Depletion of Ca2+ in the sarcoplasmic reticulum stimulates Ca2+ entry into mouse skeletal muscle fibres

Abstract

To examine whether a capacitative Ca²⁺ entry pathway is present in skeletal muscle, thin muscle fibre bundles were isolated from extensor digitorum longus (EDL) muscle of adult mice, and isometric tension and fura‐2 signals were simultaneously measured. The sarcoplasmic reticulum (SR) in the muscle fibres was successfully depleted of Ca²⁺ by repetitive treatments with high‐K⁺ solutions, initially in the absence and then in the presence of a sarcoplasmic/endoplasmic reticulum Ca²⁺‐ATPase (SERCA) inhibitor. Depletion of the SR of Ca²⁺ enabled us for the first time to show convincingly that the vast majority of the voltage‐sensitive Ca²⁺ store overlaps the caffeine‐sensitive Ca²⁺ store in intact fibres from mouse EDL muscle. This conclusion was based on the observation that both high‐K⁺ solution and caffeine failed to cause a contracture in the depleted muscle fibres. The existence of a Ca²⁺ influx pathway active enough to refill the depleted SR within several minutes was shown in skeletal muscle fibres. Ca²⁺ entry was sensitive to Ni²⁺, but resistant to nifedipine and was suppressed by plasma membrane depolarisation. Evidence for store‐operated Ca²⁺ entry was provided by measurements of Mn²⁺ entry.

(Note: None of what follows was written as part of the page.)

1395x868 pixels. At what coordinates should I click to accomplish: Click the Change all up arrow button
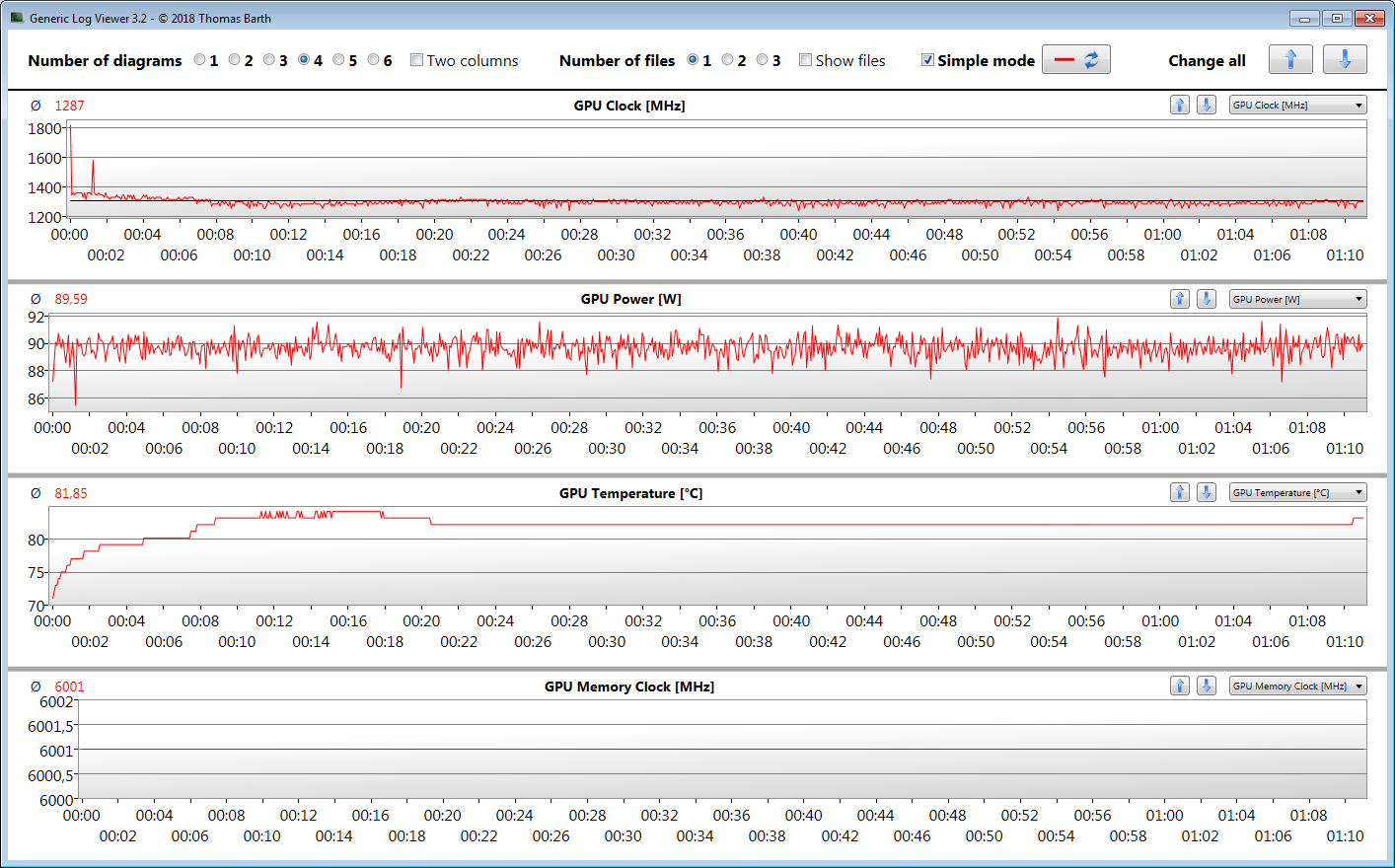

Significant acceleration of Mn²⁺ entry was observed only when the SR was severely depleted of Ca²⁺. The Mn²⁺ influx, which was blocked by Ni²⁺ but not by nifedipine, was inwardly rectifying, as is the case with the Ca²⁺ entry. These results indicate that the store‐operated Ca²⁺ entry is similar to the Ca²⁺ release‐activated Ca²⁺ channel (CRAC) current described in other preparations.